John: Jay, let’s end today on fire, brother, with a parting piece of guidance, the best way we can connect with you, and then we’ll say, “Bye-bye.”
Jay: The guidance is: you have to find joy in the process, not the results. And I think, by the way, that gets you better results. So, said another way, you gotta love the idea of building that body of work as your goal – not one hit piece, or project, or idea. So, if you make the process the point, I think not only do you find more meaning in your life but you also get end results. Make the process the point.
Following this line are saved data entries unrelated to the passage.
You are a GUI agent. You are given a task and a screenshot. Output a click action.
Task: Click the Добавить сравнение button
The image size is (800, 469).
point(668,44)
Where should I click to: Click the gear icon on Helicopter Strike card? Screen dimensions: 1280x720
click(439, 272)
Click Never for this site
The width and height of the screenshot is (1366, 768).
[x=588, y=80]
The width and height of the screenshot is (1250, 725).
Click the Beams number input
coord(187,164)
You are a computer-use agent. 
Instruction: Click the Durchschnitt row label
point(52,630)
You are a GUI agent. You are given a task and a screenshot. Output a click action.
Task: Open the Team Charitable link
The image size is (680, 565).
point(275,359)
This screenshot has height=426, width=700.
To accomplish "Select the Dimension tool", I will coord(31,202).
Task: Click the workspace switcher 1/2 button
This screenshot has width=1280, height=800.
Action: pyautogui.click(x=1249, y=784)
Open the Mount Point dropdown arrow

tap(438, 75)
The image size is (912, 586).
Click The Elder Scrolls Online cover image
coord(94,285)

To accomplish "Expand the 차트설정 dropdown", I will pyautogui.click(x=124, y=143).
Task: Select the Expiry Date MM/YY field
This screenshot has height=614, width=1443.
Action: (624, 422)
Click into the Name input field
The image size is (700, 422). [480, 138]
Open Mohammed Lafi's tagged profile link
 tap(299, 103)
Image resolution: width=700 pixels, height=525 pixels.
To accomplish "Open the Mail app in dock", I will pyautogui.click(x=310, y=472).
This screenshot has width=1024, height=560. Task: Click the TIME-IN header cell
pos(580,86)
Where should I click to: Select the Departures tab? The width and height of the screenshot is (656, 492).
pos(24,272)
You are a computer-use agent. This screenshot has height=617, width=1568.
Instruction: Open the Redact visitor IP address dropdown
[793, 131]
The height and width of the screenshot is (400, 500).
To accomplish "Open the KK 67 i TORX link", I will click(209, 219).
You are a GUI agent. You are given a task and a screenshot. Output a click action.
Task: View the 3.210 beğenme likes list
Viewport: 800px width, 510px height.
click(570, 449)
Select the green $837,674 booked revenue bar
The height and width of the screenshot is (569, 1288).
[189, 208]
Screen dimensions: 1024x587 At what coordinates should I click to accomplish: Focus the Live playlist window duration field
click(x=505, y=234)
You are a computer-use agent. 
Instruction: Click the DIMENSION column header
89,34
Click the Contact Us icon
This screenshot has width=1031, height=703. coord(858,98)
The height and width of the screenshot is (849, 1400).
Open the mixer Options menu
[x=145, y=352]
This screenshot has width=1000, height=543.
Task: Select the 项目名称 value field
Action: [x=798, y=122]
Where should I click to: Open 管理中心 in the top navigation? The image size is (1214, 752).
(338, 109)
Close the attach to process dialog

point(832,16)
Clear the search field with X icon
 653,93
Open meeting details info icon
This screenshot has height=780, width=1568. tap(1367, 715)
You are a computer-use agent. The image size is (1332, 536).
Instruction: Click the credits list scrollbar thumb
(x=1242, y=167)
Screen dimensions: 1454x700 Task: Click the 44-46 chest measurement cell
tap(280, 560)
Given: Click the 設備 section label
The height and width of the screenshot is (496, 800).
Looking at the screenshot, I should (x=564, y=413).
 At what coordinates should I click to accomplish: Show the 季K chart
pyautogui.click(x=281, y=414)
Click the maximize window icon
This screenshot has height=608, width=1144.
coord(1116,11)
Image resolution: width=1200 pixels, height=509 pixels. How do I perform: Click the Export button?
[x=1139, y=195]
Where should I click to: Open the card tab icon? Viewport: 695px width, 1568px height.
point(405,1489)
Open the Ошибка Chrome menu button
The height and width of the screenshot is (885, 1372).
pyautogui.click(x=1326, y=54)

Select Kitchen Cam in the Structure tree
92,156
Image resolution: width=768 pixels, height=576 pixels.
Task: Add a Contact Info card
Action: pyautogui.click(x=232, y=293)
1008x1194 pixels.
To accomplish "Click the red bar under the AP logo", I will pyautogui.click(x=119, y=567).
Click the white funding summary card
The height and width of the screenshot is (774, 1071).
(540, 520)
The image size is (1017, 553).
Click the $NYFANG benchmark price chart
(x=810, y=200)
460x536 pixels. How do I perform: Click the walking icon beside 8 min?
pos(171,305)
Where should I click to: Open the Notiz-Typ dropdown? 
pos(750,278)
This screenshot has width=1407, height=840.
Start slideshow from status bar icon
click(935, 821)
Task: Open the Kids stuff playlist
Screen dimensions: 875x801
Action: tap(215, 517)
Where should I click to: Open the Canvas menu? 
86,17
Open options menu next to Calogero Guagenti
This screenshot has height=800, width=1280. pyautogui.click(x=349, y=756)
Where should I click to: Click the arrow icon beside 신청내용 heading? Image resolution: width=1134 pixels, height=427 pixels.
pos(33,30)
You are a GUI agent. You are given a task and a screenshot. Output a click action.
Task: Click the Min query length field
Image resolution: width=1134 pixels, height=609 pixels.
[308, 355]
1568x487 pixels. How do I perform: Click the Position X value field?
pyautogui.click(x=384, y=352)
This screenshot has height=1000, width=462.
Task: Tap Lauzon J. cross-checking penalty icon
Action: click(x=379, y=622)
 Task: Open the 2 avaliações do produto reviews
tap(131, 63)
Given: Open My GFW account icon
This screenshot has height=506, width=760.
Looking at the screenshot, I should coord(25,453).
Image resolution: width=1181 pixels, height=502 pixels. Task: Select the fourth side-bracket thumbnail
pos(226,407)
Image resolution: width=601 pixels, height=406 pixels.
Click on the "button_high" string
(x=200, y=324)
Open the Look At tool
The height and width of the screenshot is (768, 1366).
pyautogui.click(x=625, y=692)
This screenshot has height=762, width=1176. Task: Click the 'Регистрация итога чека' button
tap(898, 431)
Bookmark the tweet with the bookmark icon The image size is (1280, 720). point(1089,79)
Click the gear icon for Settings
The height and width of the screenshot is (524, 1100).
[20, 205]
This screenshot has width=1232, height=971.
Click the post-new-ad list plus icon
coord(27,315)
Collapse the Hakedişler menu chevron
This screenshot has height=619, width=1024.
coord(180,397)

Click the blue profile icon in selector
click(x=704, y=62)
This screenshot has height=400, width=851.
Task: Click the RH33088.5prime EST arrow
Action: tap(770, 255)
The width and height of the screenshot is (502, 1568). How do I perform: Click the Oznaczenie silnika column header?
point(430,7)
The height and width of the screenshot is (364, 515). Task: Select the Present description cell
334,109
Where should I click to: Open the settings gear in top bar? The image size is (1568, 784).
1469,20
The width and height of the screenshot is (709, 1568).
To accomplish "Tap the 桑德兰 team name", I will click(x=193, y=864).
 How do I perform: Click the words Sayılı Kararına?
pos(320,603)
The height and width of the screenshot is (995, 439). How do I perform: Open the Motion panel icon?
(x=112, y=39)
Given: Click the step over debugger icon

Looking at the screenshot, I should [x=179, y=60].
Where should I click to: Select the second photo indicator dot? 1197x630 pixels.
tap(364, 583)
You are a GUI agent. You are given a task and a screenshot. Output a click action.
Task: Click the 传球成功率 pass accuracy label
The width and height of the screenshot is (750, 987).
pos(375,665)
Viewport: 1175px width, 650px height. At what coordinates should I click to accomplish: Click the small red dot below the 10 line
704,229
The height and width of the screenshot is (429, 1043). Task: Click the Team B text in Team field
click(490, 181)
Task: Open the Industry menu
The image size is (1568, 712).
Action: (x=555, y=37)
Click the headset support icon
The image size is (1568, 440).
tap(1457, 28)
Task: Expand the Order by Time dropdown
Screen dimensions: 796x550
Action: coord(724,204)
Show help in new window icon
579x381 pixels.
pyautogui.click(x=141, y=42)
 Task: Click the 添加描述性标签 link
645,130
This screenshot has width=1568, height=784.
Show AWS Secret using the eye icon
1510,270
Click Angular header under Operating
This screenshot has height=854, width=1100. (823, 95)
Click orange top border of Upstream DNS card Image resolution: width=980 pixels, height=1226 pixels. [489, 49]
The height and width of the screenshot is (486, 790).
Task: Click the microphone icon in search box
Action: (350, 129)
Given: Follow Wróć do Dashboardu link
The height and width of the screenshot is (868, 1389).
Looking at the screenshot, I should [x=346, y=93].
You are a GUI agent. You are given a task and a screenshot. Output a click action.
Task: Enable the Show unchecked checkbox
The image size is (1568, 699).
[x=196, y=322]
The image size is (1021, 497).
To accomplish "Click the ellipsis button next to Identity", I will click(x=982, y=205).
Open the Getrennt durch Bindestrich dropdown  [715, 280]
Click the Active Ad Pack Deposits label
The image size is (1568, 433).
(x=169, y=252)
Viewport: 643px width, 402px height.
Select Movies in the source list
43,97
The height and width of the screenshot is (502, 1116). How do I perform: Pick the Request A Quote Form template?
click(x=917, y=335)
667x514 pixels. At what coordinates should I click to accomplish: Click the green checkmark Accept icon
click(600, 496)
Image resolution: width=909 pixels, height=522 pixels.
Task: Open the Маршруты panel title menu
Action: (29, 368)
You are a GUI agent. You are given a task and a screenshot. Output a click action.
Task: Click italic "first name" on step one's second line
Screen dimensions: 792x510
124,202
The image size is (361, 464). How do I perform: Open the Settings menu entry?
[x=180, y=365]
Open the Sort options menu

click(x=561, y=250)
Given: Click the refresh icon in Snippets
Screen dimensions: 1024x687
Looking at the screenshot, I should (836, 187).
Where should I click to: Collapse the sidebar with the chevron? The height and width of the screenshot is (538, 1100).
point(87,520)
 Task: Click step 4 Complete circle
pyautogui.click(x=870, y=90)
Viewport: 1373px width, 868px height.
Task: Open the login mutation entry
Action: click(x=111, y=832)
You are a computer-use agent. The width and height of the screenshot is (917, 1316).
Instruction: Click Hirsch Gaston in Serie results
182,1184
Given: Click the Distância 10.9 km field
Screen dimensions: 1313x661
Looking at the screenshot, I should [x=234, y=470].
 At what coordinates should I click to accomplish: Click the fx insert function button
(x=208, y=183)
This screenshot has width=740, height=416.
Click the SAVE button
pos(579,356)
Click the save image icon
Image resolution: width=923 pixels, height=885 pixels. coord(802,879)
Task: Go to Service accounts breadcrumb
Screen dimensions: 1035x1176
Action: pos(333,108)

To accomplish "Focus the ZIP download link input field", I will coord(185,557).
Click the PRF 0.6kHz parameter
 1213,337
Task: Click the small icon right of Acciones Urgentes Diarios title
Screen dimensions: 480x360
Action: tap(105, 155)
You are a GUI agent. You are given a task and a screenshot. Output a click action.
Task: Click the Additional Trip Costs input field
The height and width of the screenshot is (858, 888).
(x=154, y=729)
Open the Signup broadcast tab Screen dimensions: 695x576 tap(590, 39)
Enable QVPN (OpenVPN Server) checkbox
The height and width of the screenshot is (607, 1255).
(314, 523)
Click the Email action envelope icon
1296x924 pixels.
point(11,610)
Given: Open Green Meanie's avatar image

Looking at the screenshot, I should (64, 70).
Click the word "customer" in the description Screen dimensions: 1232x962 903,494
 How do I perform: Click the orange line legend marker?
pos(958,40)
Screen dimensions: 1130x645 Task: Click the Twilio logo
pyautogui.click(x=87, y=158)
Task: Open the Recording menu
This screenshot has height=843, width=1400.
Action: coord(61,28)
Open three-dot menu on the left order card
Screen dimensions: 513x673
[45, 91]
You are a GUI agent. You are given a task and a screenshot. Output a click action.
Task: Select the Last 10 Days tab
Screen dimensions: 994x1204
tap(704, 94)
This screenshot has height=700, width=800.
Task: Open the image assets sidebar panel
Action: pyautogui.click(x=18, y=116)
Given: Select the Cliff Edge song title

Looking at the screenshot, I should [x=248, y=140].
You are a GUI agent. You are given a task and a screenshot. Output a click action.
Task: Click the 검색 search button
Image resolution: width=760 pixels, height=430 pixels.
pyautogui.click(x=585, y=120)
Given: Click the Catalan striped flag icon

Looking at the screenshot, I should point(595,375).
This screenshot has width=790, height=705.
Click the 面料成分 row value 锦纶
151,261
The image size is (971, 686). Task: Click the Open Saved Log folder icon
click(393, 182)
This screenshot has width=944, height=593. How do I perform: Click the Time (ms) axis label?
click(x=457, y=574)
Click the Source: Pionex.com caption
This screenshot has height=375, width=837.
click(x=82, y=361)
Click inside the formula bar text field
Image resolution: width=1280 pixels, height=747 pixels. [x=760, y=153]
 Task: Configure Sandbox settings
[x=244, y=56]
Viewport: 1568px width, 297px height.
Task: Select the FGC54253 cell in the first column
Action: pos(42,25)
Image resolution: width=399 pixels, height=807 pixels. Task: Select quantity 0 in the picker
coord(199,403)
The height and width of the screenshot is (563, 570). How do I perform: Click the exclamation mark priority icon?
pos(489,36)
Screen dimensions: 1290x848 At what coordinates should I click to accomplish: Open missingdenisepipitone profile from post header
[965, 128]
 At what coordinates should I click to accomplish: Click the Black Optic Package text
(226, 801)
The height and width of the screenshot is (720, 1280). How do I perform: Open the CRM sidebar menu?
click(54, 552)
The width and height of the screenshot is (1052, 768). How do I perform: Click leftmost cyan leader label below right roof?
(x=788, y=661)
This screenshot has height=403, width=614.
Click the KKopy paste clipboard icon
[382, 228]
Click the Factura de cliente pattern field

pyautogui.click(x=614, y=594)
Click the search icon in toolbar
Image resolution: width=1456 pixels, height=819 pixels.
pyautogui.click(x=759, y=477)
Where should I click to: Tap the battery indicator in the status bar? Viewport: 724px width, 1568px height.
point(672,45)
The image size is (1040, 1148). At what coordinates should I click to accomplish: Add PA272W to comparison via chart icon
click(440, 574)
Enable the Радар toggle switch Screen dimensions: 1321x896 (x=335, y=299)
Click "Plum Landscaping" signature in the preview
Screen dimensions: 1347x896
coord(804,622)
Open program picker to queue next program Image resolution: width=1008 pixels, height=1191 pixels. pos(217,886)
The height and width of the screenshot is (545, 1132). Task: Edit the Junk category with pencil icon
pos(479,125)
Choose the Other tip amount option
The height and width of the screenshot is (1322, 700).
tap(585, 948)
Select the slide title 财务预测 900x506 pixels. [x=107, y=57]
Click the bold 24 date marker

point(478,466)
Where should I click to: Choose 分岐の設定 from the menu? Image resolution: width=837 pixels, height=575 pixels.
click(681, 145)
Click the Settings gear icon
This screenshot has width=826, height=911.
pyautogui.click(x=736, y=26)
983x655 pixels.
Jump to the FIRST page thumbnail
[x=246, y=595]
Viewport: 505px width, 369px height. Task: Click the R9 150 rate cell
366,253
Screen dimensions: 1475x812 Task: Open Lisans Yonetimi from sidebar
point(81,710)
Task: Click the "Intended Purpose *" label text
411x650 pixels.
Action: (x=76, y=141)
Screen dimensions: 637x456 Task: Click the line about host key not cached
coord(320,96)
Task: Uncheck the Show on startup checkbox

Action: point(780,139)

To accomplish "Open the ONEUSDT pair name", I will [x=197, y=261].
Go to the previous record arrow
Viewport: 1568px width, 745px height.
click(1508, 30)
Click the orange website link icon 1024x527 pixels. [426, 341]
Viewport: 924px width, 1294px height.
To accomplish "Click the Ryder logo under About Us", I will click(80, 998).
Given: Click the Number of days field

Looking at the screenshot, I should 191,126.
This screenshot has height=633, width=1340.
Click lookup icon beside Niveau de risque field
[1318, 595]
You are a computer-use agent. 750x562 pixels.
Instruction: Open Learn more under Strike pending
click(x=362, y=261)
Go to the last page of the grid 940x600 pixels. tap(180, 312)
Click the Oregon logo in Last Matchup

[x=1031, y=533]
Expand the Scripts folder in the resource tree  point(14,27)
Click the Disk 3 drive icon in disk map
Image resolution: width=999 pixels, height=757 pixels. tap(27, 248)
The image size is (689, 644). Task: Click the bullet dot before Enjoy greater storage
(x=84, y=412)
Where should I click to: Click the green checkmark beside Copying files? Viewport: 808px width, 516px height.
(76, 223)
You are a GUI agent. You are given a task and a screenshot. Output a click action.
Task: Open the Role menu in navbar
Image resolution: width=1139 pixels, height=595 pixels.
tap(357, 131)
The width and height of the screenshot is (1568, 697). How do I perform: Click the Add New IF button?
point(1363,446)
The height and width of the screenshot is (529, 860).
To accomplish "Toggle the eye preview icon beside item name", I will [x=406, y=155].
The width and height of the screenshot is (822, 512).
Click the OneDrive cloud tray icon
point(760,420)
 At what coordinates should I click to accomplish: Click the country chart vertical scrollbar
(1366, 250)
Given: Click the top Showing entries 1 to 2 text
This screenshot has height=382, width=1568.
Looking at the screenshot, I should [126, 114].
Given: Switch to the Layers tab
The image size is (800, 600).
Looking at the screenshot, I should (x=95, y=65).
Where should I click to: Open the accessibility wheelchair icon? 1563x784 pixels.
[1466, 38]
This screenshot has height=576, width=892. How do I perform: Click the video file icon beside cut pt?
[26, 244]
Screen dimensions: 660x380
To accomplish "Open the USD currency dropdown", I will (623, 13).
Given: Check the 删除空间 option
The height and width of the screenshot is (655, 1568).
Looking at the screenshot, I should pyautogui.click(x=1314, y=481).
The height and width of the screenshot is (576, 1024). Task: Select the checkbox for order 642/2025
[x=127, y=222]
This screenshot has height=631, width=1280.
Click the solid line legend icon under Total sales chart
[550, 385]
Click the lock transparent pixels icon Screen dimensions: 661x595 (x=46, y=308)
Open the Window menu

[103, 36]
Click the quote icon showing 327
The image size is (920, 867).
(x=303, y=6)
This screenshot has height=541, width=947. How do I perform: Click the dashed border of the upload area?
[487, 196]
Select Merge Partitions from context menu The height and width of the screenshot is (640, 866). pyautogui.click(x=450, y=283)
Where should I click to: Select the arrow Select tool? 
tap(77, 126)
The best way to reach me: you can go to Unthinkable.fm. That’s the show homepage. It’s got all my social profile – URLs, as does SorryforMarketing.com. That’s more personal thoughts and snark. And I’m all over the place – Snapchat, etc. I do a lot of behind-the-scenes over on Snapchat. And I do have a gift for everybody listening. So, I mentioned that I’ve been looking at this Content IP idea, and taking months on end talking to people, tinkering on things, coming up with: how do you not only sustain a quality creative podcast, but grow it, and get actual resonance out of your audience, not just empty reach.
So, a lot of people listening, since it is a podcast, maybe you’ve thought of it someday. So, I wanna give away everything I’ve learned. I – I have documented my entire process for writing this very hard-to-create show that I have, and you can go to the URL – it’s – it’s a Bitly link. So, it’s Bit.ly/Firerundown, and again, this took literally months of my time with my team, getting feedback. Months of talking to other people.
So, hopefully it helps you shortcut that, and not copy me wholesale because then we’d have the exact same show. But – but borrow lots of it, and spend way less time preparing, and more time producing it, and getting results, and talking to customers. So, that URL, again, is Bit.ly/Firerundown.
John: Fire Nation, you’re the average of the five people you spend the most time with, and you’ve been hanging out with Jay A. and J.L.D. today, so keep up the heat, and head over to Eofire.com. Just type “Jay” (J-A-Y) in the search bar. His Shownotes page will pop up everything that we’ve been talking about today. These are the best Shownotes in the biz: timestamps, links galore. It’s there.
And, of course, head over to Unthinkable.fm. You wanna find out more about Jay’s show, and that great gift that he has for you will, of course, be in the Shownotes. But if you wanna go there directly, Bit.ly/Firerundown. Jay, thank you for sharing your journey with Fire Nation today. For that, we salute you, and we’ll catch you on the flip side.
Jay: My pleasure, guys. Thanks so much for listening.